Bilan de 20 ans de guerre pour les États-Unis : des dépenses officiellement chiffrées à plus de mille milliards de dollars, et la mort de 66.000 policiers et militaires et de près de 50.000 civils afghans, d’environ 2400 militaires, 4.000 civils américains (au total près de 800.000 citoyens de ce pays sont passés par l’Afghanistan, le plus souvent pour y combattre depuis 2001), 1200 soldats de l’OTAN, 500 employés d’ONG et 72 journalistes.
Impact global de la victoire des Talibans
Pas besoin de boule de cristal, il suffit de suivre l’actualité de ces derniers temps pour prendre sérieusement en considération :
Une énorme vague migratoire qui devrait se chiffrer en millions de personnes. Cela concerne d'abord les voisins, puis l'Europe.

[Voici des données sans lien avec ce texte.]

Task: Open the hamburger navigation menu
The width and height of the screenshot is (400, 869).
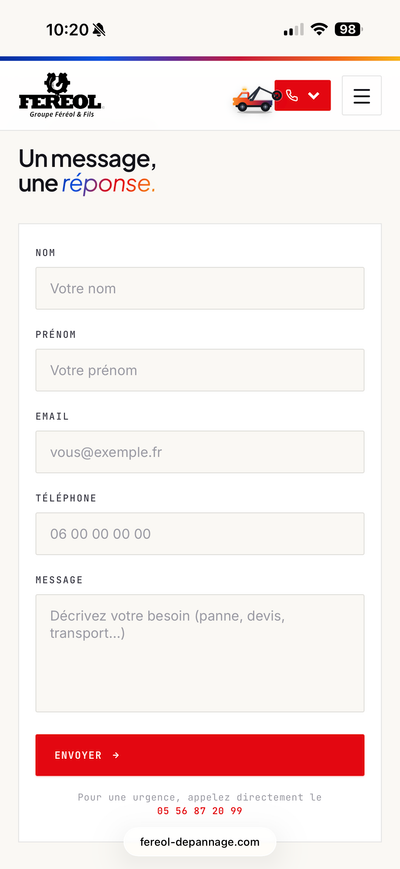Action: [362, 95]
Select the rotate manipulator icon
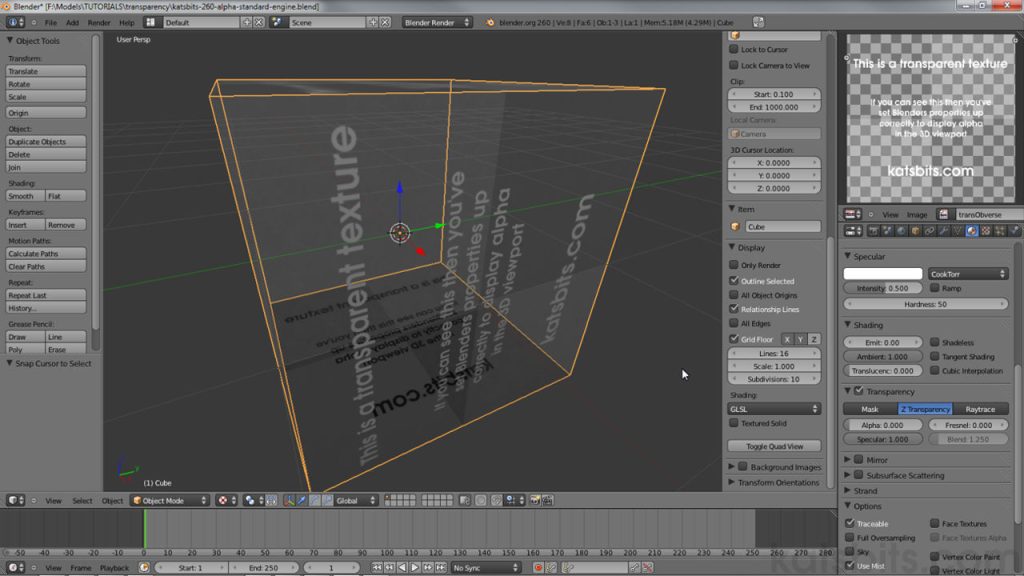This screenshot has height=576, width=1024. point(314,500)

Une augmentation des risques de conflit entre l'Inde et le Pakistan du fait de la montée du fondamentalisme chez chacun de ces voisins et, du renforcement, dans le second pays, des durs qui ont toujours aidé les Talibans.
Un renforcement du mouvement jihadiste jusqu'en Afrique de l'Ouest, depuis une solide base de repli et d'entraînement. Coup de pouce à leur moral et à leur confiance dans leur capacité de l'emporter.

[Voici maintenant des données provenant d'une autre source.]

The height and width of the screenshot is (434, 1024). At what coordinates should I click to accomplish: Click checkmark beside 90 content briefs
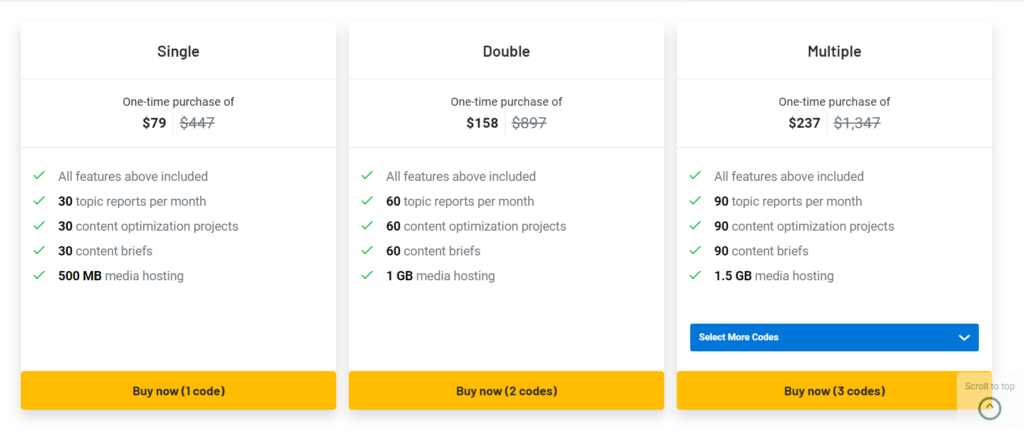[695, 251]
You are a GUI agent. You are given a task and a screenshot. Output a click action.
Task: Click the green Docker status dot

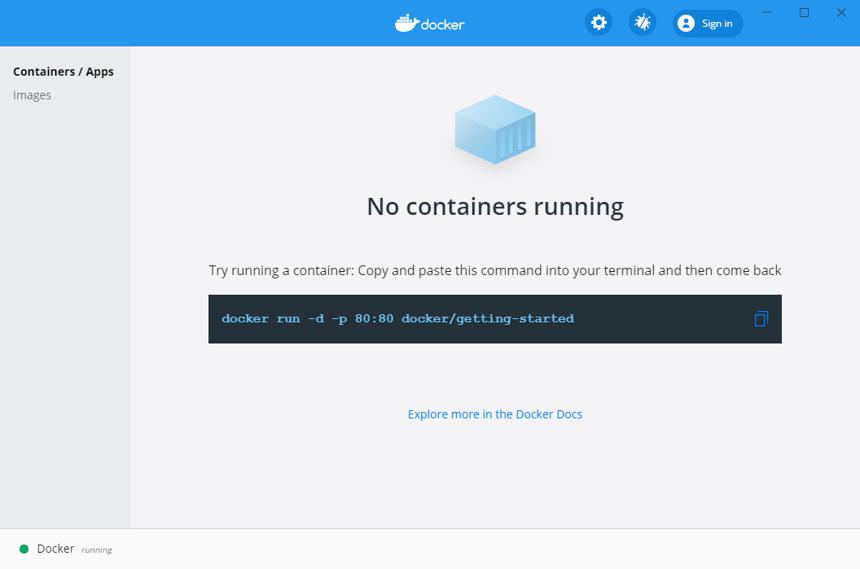tap(24, 549)
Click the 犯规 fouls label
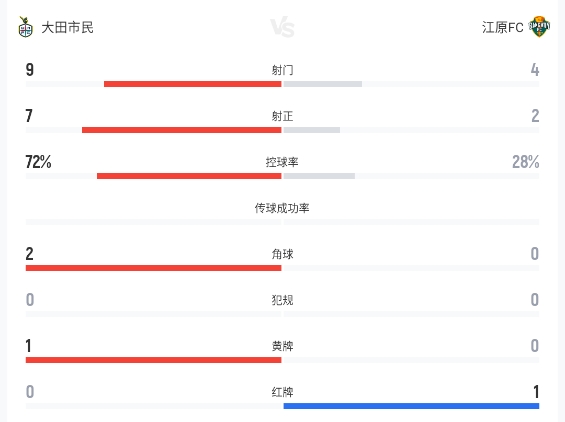The image size is (565, 422). (282, 300)
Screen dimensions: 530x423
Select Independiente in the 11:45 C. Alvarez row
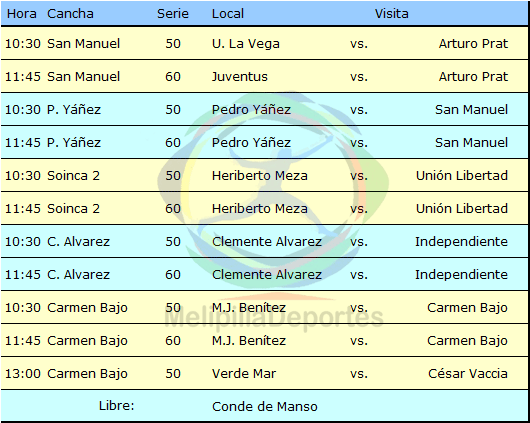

Une avancée de la Chine qui a officiellement reçu le chef Taliban quelques jours avant sa victoire pour lui offrir son soutien économique. Mais elle ne peut pas voir d'un bon oeil la montée d'un énorme pouvoir islamiste à sa frontière. La probabilité d'une présence militaire chinoise en Afghanistan dans quelques années semble assez élevée.
Des doutes accrus sur la fiabilité de l’allié américain dans le monde entier. L'OTAN, l'Europe et le Japon se posent des questions. En Israël, les partisans d’une action directe contre l'Iran s’en trouvent renforcés.
Une altération du débat politique dans tous les pays musulmans, aux US et en Europe du fait, suivant les cas, de la montée d’un Islam intégriste, de l’augmentation des risques terroristes et de la réalité des migrations.
La situation ainsi créée s'ajoute aux multiples crises en plein développement pour en augmenter la volatilité pour ne pas dire l'explosivité.
Les États-Unis viennent de perdre une guerre dans laquelle ils avaient beaucoup investi et la Chine s’apprête à en profiter, alors qu’un affrontement militaire direct entre les deux puissances semble difficilement évitable dans les années qui viennent.
Nous en souffrirons tous les conséquences d’une façon ou d’une autre à court, moyen ou long terme.
Et pourtant... ce dénouement était prévisible pour tous ceux qui avaient lu un texte écrit par Engels (version en anglais) en 1857, traduit et publié par Le Monde en 2001. Il y a 20 ans...
Correction : la newsletter envoyée aux abonnés le matin du 19 août contenait une erreur. J'y parlais de l'attaque du "9 septembre" alors qu'il s'agissait, bien évidemment de celle du 11 septembre 2001. Merci à celles et ceux qui me l'ont signalé.